Page excerpt:
__________________________________________________
You seem to suggest that you can address problems quickly by jumping from the (older) version you are on (mentioned 3.12) to the latest minor version that includes some fix (that would now be 3.28 LTS). This is true in a perfect world, where SemVer works fully as intended, but I don't think that's the world we live in. There are addons using private APIs, "hidden" majors have been mentioned above (remember that double re-render assertion?), or you just run into some wild dependency hell. So I think it could be just as painful or even more so to upgrade from 3.0 to 3.28 as compared to a potential upgrade from e.g. 5.0 to 6.0 (under the new cadence).

Again, my recommendation is to do it regularly, in smaller, manageable chunks.

What’s more I fear the universe of community addons we depend on may suffer a similar fate from this proposal, as there becomes an annual tax on compatibility that our graciously moonlighting maintainers may choose to stop paying

As a maintainer of a good dozen or more addons, I can say that yes, maintenance does cost quite some time. Often you wonder where all that time went into, as you haven't really added any new features. This can come from a variety of sources, like updates to other dependencies and whatnot, but of course also from new deprecations. But either your tests are set up to fail on deprecations anyway, or users report them as if they were actual bugs. And so either you do maintenance regularly, to fix them way before a new major will actually drop them, or you don't, in which case your addon is likely to fall behind anyways. So I don't really see much extra burden coming from this RFC.

Final point: I think there is a balance to strike here between maintenance burden of app developers on the one side, and framework/library/addon authors on the other side. While keeping deprecated features alive for a long period of time makes it easy for app developers to delay their maintenance work, it also makes the author's (and new contributors!) work harder, as you have to still support that legacy code. So there is a sweet spot to find, and I think a period of >3y is just too much burden on the framework's side IMHO.

simonihmig avatar Jul 19 '22 11:07 simonihmig

@robbytx thanks for this write-up. I think you probably speak for a lot of people in the Ember community with it, and I think you summarized the possible downsides well (and without dramatizing it over-much!). I think there are a couple pieces of it that are worth digging into, and I hope this response will help set your mind at ease about what I intend—but in any case I think your response will be a key part of our discussions as we dig into this as a team!

Rather than go point-by-point, I’m going to try to respond to what I take to be the major themes of your comment. (Please feel free to let me know if I’m wide of the mark on this!) The key concerns I read in your comment are:

  • that this will make for more churn and decrease stability
  • whether this will make getting security upgrades harder
  • how this affects ecosystem coordination and stability
  • the way it feels to have major changes come every 13–14 months

I think @simonihmig covered a lot of this really well already (esp. on security updates!), so I want to focus in on just two things: churn and how it feels.
__________________________________________________
What the exercise asks:
Resume the Ember release-schedule discussion above, starting right after its last sentence.

Provided material:
__________________________________________________
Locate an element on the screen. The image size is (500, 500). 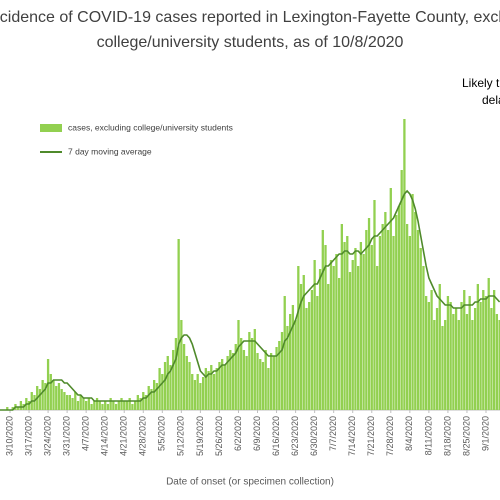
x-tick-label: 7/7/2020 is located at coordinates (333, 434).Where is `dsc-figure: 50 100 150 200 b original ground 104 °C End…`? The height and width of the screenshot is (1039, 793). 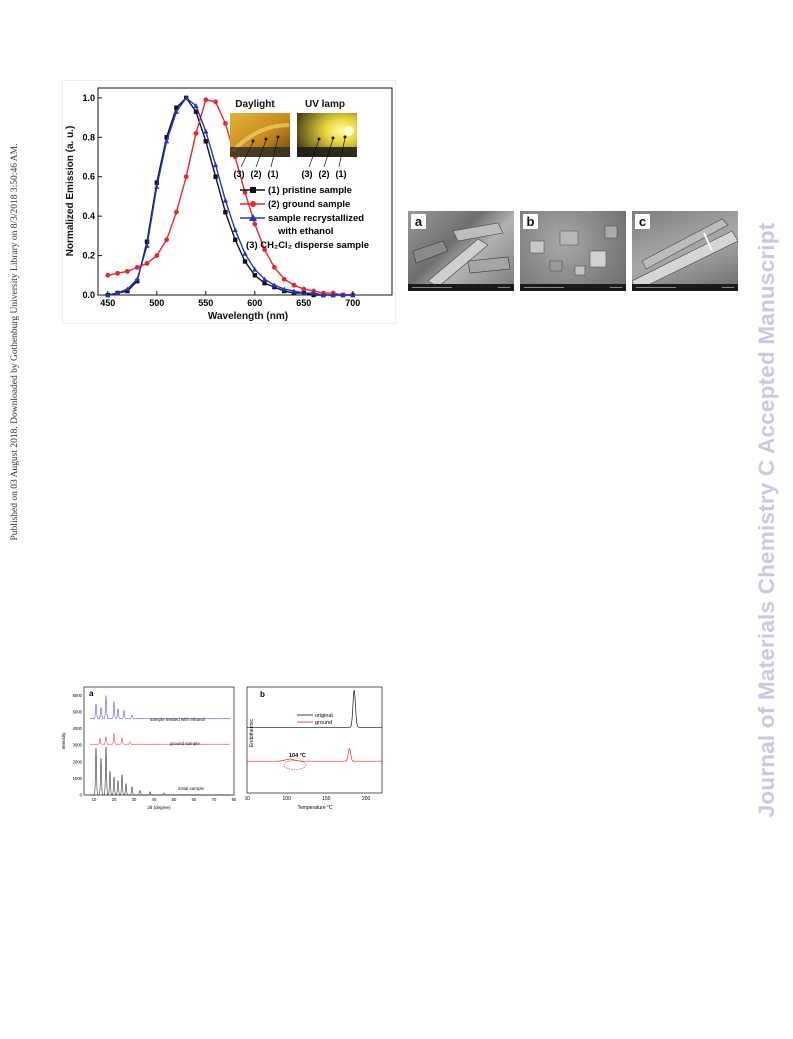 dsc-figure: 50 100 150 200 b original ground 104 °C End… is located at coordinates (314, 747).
__________________________________________________
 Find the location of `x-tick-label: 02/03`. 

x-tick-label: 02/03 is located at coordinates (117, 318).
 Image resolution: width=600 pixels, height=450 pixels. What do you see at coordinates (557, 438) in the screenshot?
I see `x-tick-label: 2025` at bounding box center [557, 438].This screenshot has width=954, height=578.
__________________________________________________
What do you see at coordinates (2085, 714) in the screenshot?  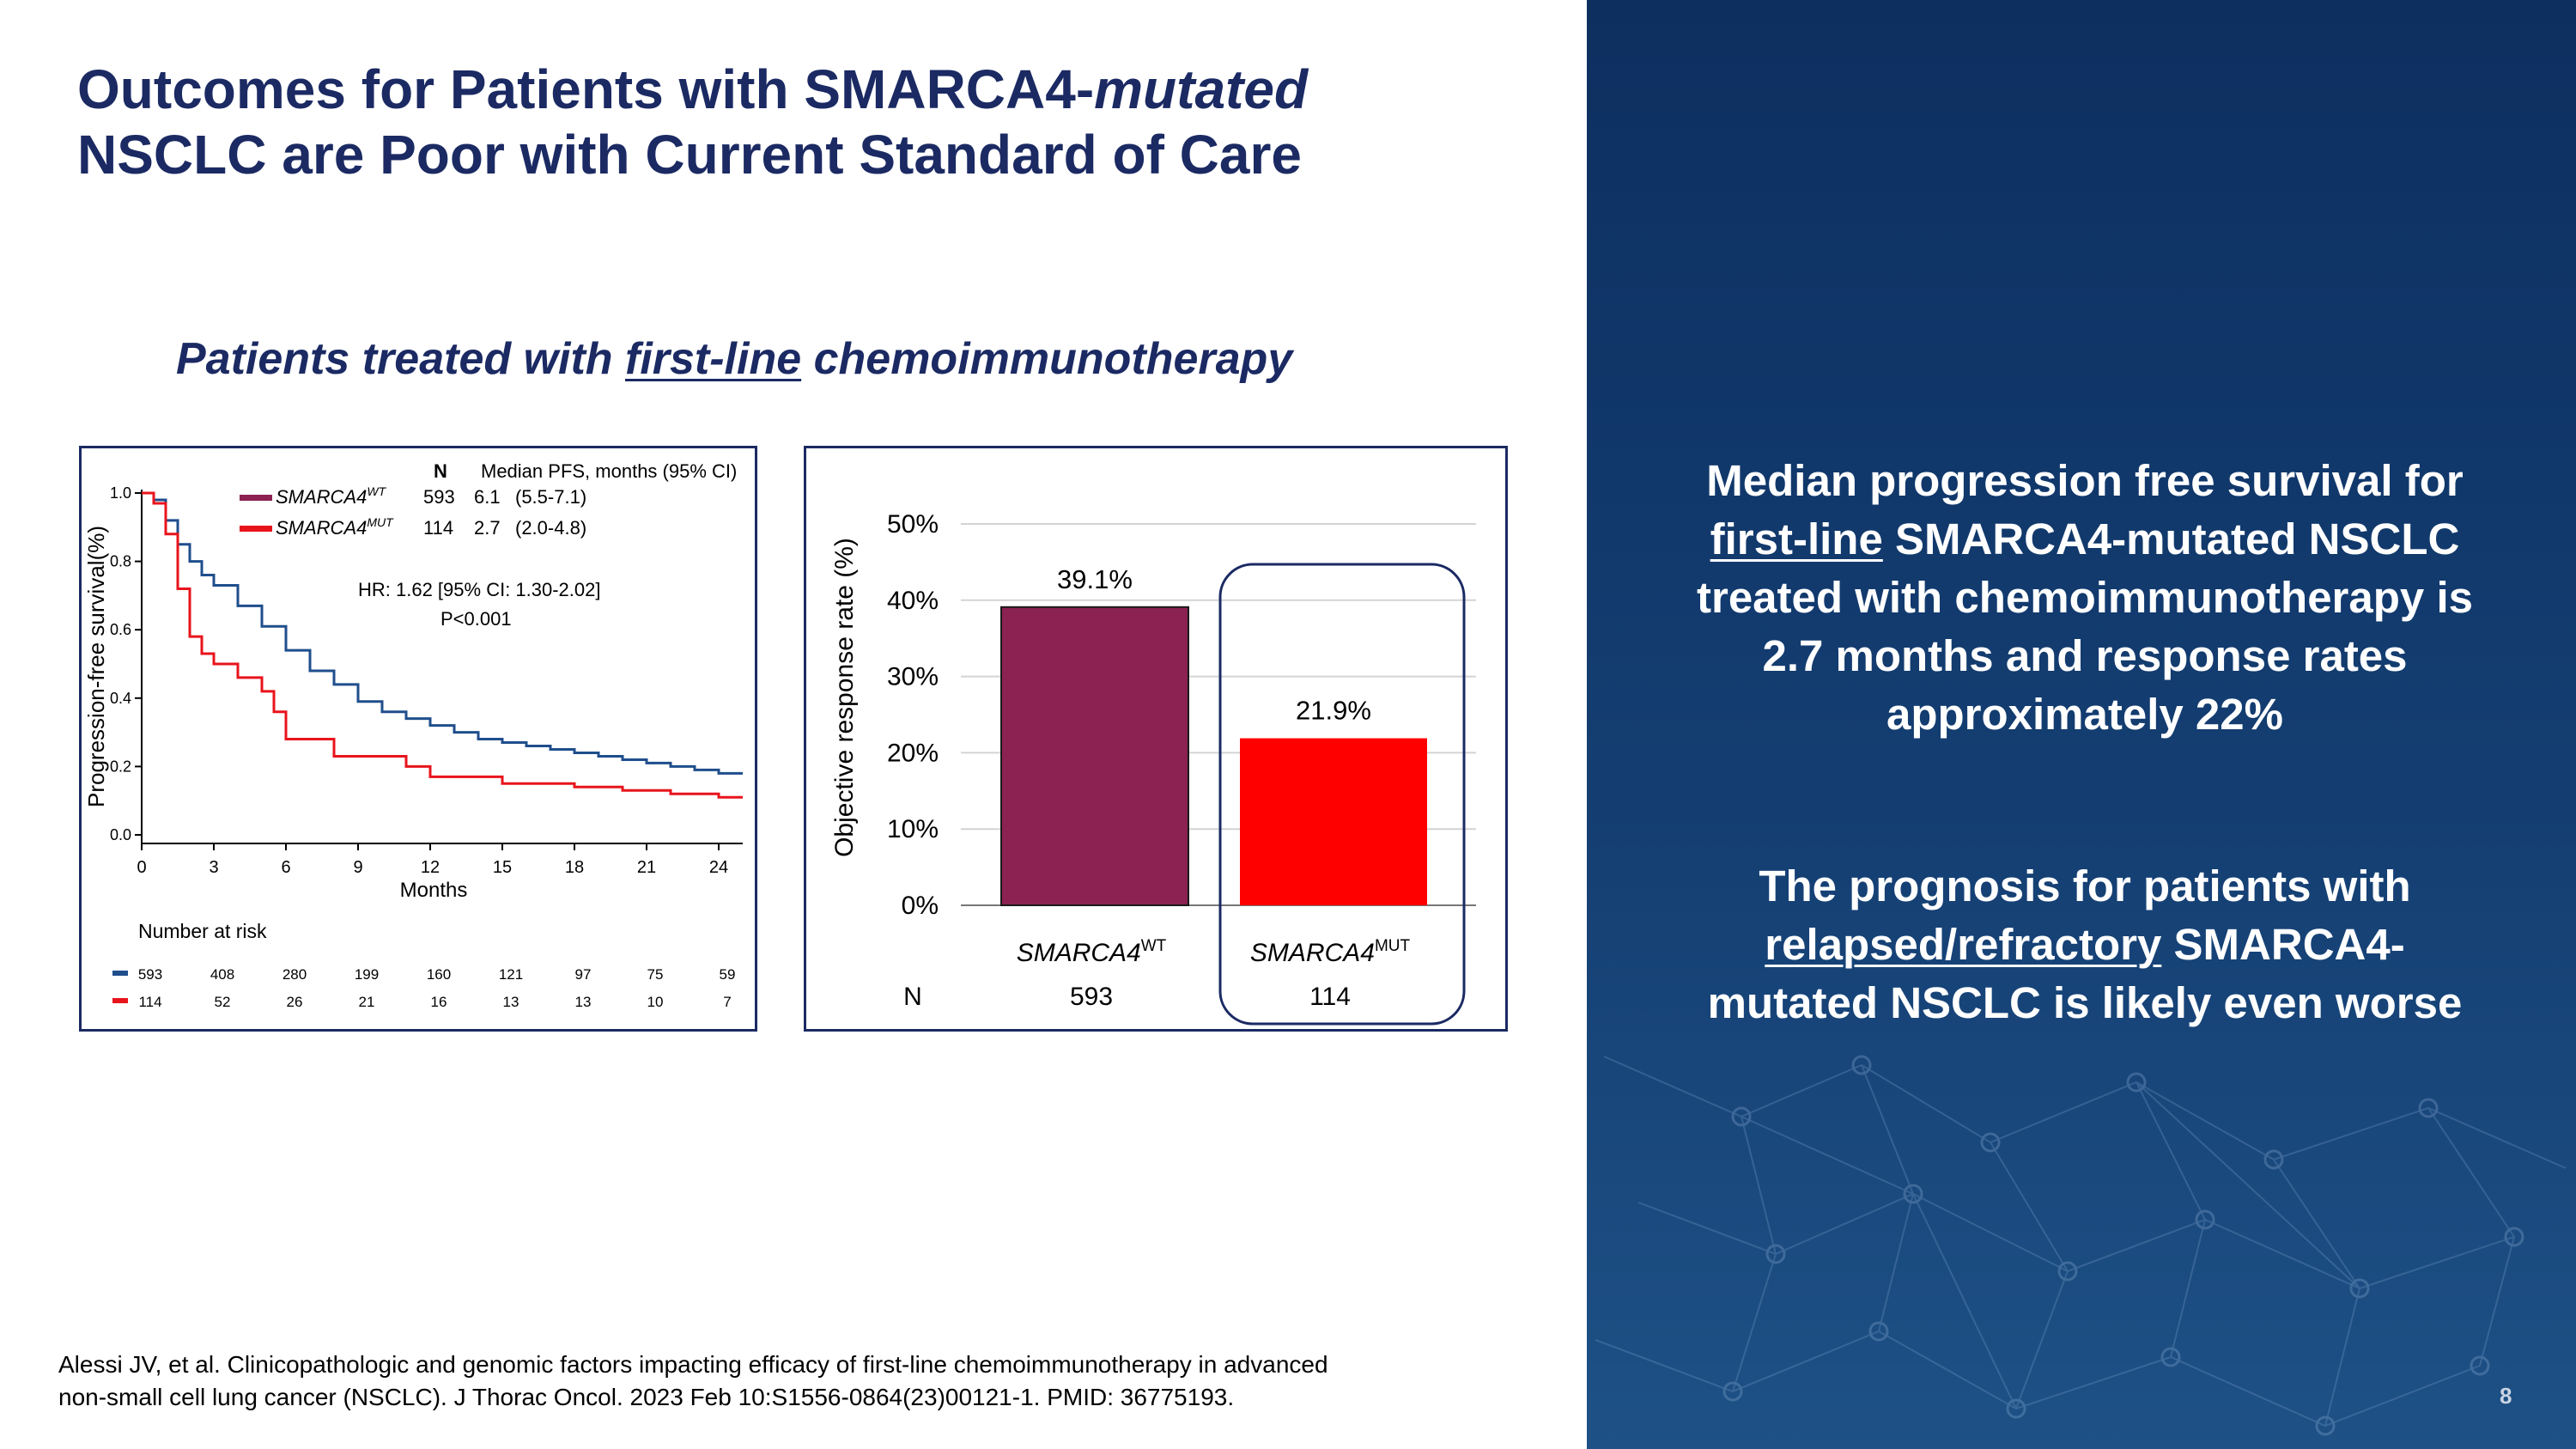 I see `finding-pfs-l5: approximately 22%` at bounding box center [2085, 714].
__________________________________________________
Answer space:
Bonus notes on having an app on 3.12 and impact to security upgrades

To your point about having an app on 3.12 and pre-Octane: there is literally no difference between where that app is today and where it would be if we had the policy suggested here—

  • It is not on a supported version of Ember: it’s been out of even long term support for years now. What’s more, it is not even on the same major release as the current LTS!

  • There is a rather large list of deprecations you’ll need to fix to get to the current version (4.4 LTS or 4.5).

  • The addon ecosystem has already crossed at least one (and in many cases several) breaking change releases since 3.12—for Node compatibility, Ember Data compatibility, and Octane support—so you already have coordination challenges in your upgrades.

There is one significant difference: with this proposal, there would be two major releases instead of one for you get to get caught up. (You’d already have done one to make it to what was 3.12 from 3.8: it would have been 4.4 instead.) That’s a real difference… but it’s also not a huge difference.

Churn

We will not make more breaking changes with this proposal. Nor will we compromise on our commitment to only remove a feature once a replacement and migration path exist. Nor will we change how we think about Editions as the primary mechanic allowing us to land features when they are ready and to enable smooth migrations.

When I wrote “decrease the pressure on majors,” one possible reading is “Make it easier to make breaking changes.” That is not the intent. What I was actually thinking of was an analogy to our minor releases:

  • If you do one big feature release every few years, there’s always pressure to rush your feature in at the last minute—even if it’s not really ready yet—because the next opportunity won’t come for a long time. Having a predictable minor release train decreases the pressure for features: they can land when they’re ready.

  • If you do one big breaking change release every few years, there’s always pressure to rush your deprecation in at the last minute—even if that causes churn or is rushed—because the next opportunity won’t come for a long time. Having a predictable major release train decreases the pressure for deprecations: they can land when they’re ready.

Making that cadence be relatively short means there’s no sense that the framework is stuck maintaining something for an unpredictably long time just because someone missed a major release!

The actual intent here is to make just two (meaningful!) tweaks:

  1. Make it possible to know ahead of time when the changes will come. Right now, no one knows (even the Framework team) when the next major will be. That makes planning hard for everyone. Shifting to a cadence gets rid of that ambiguity, which is helpful for both maintainers and users of Ember.

  2. Decrease the number of breaking changes in any given major release. The question of how often we do a major release is totally orthogonal to the question of how many breaking changes happen in a given period of time. This way, the total amount of work over time is the same—but it’s spread out more evenly instead of coming all in one big chunk.

What’s more, having a cadence makes it easier to intentionally target deprecations for longer periods of time.

For example, imagine an RFC to deprecate Ember Classic. With this RFC in place, we would not target Ember v5.0 for most of those deprecations! We would mostly target v6.0 and in the case of a few APIs maybe even v7.0—giving the community a long, but finite and known, amount of time to migrate.[^classic]

[^classic]: Spoilers: I’m working on exactly this, to be published in the next month or two. :wink:

How it feels

A big part of your comment seemed to me to be not just about the facts of the situation, but about how the situation feels:

It’s not so much the actual cost of the breaking changes that is painful here, as the perceived futility of upgrading because you will never reach a state where you can rest in the satisfaction that there are no breaking changes in the foreseeable future.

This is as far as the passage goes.